### [SOURCE MATERIAL]
——

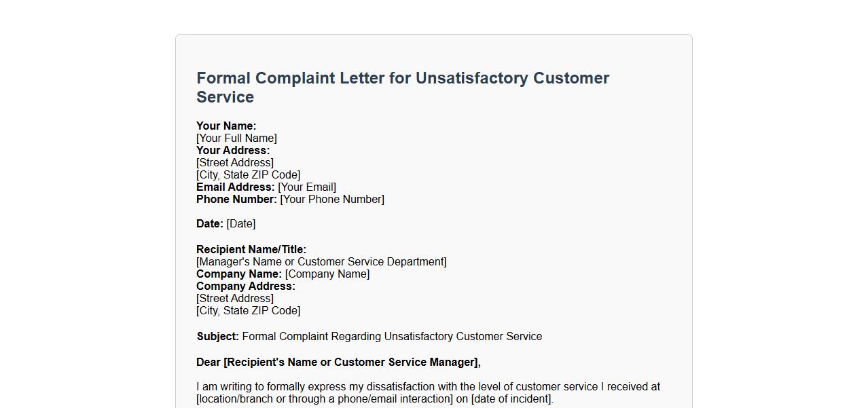This screenshot has width=868, height=408.
Task: Click the [Date] placeholder
Action: (241, 224)
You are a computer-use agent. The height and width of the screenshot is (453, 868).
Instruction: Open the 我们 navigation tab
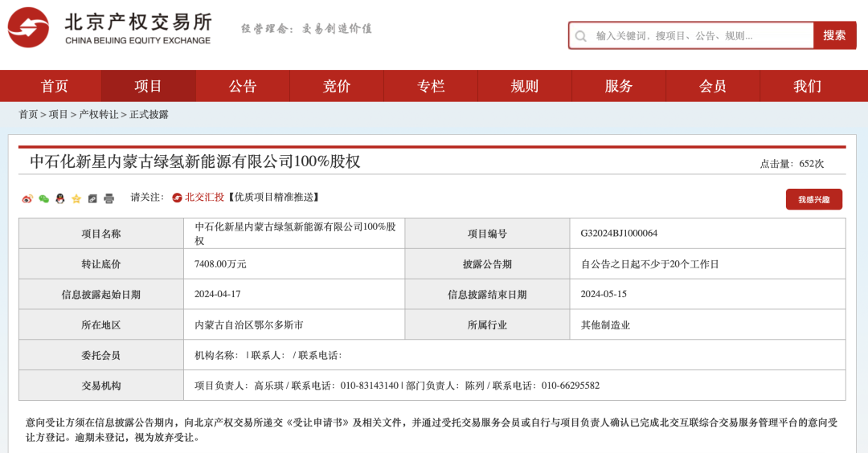[807, 86]
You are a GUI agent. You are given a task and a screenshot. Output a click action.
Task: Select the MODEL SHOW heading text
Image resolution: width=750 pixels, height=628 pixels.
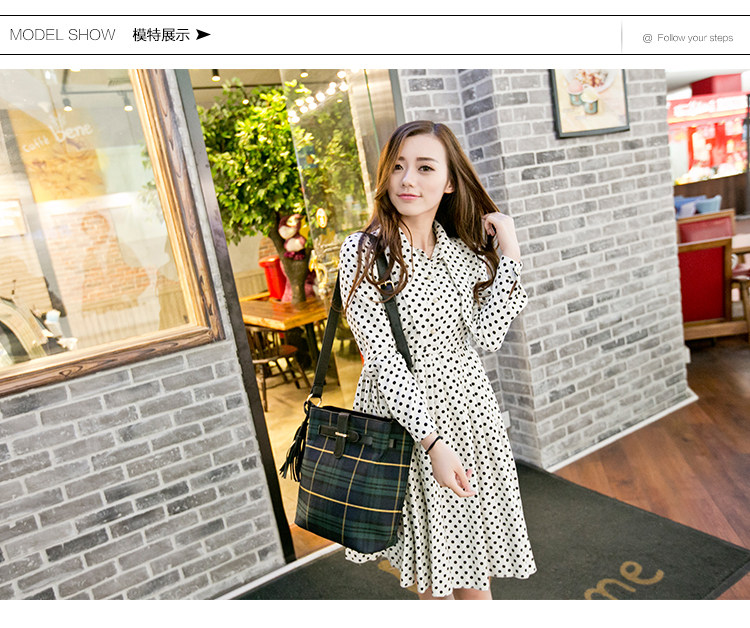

——

### [TASK GOAL]
Quote word for word only the lines above from the one containing "You are a computer-use" through the one containing "Task: Select the MODEL SHOW heading text". Pictures stay out of your copy.

### [WRITTEN REPLY]
You are a computer-use agent. The height and width of the screenshot is (453, 868).
Instruction: Open the 我们 navigation tab
[807, 86]
You are a GUI agent. You are given a task and a screenshot. Output a click action.
Task: Select the MODEL SHOW heading text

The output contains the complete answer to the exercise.